We should also provide a dynamically updated screenshot on the end-user theme selection so somebody can see at a glance if they want to try the theme or not - and without committing to it.
Once this interface is completed, we will generate a config list of supported themes as an automatic update and supply the same in the default htconfig for new installations - and this will remove the deprecated themes from the list of available choices for end-users, but allow the files to remain.
Also at this time, the deprecated themes will become unsupported and will require volunteer support to update with any future code changes.
At the present time, I'll maintain the zeros and testbubble. Fabio and/or Tobias will likely keep Quattro current, and Fabio and myself will manage templates for these three families. Derivatives of all of these should be fine. Others such as vier and dispy will need to be maintained by others.

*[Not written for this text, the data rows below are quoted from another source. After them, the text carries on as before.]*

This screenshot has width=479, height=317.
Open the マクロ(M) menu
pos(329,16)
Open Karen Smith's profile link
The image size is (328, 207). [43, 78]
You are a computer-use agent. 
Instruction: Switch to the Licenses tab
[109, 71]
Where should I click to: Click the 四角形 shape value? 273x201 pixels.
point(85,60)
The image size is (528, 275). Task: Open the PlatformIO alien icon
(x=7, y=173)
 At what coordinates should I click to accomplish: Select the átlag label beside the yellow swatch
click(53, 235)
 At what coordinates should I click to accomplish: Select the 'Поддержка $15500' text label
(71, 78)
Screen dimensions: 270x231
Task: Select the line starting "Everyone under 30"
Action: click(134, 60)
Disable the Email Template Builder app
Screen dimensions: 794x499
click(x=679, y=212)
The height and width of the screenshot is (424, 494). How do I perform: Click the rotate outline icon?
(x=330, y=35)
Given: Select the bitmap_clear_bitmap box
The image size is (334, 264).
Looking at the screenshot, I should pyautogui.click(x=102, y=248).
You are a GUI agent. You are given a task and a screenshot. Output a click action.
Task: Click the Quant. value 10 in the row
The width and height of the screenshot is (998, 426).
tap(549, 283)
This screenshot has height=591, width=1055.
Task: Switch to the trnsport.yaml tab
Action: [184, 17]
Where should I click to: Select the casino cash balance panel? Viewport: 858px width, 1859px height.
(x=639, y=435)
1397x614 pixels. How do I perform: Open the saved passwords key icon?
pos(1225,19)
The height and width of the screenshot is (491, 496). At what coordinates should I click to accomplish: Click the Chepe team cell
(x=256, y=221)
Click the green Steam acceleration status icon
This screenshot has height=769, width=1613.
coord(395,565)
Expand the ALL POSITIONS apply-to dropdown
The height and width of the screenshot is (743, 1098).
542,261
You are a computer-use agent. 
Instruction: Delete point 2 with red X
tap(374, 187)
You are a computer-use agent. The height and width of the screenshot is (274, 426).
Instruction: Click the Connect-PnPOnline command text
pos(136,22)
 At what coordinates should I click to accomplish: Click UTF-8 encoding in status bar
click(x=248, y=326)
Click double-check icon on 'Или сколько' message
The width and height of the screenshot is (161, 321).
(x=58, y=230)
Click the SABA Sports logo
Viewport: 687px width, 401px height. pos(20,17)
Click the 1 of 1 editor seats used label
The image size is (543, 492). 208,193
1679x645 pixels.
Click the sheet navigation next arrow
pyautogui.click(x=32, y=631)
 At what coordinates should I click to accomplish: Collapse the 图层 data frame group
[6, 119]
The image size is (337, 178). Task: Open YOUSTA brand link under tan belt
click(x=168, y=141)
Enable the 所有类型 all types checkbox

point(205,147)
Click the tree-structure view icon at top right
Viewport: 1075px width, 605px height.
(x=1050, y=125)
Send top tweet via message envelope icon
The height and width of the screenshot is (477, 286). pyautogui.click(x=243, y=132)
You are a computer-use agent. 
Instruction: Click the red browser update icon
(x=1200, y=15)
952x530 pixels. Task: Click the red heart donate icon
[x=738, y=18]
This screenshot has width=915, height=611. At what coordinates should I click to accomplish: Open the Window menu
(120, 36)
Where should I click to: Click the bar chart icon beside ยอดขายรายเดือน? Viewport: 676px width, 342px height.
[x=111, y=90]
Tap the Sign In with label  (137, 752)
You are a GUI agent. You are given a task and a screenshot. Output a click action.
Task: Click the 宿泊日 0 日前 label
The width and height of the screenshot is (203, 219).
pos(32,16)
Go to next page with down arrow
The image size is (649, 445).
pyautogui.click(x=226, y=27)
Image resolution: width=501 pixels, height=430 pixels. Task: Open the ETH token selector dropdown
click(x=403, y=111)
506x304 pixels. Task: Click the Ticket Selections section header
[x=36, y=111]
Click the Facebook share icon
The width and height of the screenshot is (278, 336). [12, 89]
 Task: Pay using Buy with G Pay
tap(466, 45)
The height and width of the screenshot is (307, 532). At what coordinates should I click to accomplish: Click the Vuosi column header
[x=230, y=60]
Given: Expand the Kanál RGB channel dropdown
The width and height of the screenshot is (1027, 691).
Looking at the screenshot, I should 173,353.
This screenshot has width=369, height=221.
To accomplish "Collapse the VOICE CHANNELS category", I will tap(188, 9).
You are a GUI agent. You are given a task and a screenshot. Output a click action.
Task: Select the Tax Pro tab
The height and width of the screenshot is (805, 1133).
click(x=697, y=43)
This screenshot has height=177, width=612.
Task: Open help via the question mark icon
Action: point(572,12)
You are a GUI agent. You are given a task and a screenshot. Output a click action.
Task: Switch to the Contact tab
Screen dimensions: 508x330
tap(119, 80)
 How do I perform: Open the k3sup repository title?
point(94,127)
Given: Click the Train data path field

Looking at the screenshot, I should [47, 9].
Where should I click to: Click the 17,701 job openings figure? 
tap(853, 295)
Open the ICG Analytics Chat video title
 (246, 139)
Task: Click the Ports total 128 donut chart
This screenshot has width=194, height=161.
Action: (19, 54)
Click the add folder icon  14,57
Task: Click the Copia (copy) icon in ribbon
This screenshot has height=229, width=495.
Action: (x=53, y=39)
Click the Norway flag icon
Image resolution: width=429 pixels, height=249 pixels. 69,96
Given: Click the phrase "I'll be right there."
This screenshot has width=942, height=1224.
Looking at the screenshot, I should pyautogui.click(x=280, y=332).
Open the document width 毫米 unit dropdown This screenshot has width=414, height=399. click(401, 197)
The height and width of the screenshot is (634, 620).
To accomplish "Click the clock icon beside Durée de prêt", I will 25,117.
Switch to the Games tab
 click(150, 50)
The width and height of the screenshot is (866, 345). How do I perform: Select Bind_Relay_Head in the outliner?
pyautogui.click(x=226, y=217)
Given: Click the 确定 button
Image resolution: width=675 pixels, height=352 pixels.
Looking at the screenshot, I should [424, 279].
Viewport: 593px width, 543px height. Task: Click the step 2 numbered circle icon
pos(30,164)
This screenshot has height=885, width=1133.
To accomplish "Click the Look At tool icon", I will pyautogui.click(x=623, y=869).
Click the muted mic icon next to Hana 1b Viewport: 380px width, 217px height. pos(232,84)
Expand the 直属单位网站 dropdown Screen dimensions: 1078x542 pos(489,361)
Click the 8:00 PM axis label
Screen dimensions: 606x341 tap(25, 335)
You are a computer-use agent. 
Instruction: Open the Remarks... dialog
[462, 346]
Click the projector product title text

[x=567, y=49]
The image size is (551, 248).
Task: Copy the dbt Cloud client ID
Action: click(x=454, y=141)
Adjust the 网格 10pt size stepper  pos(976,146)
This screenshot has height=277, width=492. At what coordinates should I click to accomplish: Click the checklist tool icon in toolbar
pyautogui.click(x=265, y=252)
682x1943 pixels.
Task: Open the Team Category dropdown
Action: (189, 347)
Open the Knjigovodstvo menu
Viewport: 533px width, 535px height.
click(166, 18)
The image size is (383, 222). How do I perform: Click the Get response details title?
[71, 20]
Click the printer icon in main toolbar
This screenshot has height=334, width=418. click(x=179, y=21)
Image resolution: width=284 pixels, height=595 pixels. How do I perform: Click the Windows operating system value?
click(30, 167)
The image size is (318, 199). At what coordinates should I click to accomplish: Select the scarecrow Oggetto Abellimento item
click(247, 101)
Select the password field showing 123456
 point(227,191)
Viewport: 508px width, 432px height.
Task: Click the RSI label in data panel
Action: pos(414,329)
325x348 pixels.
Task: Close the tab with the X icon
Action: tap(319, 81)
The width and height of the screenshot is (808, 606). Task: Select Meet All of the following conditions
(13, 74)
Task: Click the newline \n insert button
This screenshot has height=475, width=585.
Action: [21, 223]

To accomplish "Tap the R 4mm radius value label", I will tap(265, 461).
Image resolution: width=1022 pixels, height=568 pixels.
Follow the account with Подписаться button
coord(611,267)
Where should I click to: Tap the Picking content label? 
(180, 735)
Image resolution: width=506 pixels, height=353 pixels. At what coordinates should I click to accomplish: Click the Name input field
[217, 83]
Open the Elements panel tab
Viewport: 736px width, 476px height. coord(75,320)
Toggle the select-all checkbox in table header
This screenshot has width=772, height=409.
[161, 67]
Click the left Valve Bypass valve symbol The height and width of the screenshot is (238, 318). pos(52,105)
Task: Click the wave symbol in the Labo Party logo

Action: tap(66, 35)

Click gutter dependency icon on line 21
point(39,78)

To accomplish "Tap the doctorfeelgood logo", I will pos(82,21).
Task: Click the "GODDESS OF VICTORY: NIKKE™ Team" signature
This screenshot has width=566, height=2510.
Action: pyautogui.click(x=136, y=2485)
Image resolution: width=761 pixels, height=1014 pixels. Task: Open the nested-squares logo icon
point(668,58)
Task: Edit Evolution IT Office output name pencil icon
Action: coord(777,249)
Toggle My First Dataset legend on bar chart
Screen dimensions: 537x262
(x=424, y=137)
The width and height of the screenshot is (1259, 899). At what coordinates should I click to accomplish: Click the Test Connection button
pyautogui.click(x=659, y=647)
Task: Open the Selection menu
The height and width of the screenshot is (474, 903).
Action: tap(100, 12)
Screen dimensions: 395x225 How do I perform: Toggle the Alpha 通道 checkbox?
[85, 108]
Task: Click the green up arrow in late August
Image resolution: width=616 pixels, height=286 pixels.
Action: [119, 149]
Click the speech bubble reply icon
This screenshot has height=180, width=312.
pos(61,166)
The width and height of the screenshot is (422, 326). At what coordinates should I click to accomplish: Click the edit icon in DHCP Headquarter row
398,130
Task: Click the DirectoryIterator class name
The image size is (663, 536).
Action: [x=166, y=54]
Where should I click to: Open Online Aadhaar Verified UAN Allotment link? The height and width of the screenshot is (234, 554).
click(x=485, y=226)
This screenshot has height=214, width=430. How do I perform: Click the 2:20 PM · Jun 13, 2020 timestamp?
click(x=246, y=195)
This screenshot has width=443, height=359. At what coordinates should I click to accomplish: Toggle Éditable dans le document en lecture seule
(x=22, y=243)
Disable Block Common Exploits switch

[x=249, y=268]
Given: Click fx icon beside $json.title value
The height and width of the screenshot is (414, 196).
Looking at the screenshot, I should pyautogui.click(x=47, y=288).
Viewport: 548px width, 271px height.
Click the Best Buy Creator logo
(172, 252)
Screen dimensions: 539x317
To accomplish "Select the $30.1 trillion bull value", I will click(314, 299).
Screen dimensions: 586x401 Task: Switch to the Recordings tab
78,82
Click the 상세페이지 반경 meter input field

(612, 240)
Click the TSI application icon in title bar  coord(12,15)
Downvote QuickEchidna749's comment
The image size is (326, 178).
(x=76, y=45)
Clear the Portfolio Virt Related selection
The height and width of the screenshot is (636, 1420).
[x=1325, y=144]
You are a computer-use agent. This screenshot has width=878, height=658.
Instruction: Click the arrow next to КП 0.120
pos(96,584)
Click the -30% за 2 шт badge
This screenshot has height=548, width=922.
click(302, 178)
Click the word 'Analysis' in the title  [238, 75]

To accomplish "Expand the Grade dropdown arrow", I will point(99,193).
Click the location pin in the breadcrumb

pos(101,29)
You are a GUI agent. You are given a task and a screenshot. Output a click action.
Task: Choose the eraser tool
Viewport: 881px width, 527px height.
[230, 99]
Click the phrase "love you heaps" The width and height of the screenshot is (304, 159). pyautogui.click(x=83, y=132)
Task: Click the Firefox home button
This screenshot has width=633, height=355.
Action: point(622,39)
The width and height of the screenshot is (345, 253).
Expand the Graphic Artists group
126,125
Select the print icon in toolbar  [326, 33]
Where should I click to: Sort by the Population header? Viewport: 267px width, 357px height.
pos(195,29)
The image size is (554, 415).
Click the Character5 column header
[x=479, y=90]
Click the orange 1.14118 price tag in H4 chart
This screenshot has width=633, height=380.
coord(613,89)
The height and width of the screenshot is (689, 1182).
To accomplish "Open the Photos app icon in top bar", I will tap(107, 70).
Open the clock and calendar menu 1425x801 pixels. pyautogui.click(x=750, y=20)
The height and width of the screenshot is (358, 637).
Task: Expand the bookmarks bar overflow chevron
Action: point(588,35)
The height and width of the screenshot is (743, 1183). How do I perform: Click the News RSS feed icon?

(It isn't clear but perhaps vier might work better as a derivative theme, depending on the number of changes anticipated from its quattro roots. This will make it easier to support. Unless somebody is willing to commit to maintaining Dispy it will likely become unsupported also.)
Once all this is in place, new themes (except for low-maintenance derivatives) will most likely require a maintainer. We will probably also need a theme-dev forum to communicate core changes which might affect themes, so that maintainers aren't caught off guard.
And of course all of this may change completely based on community feedback. Let it begin.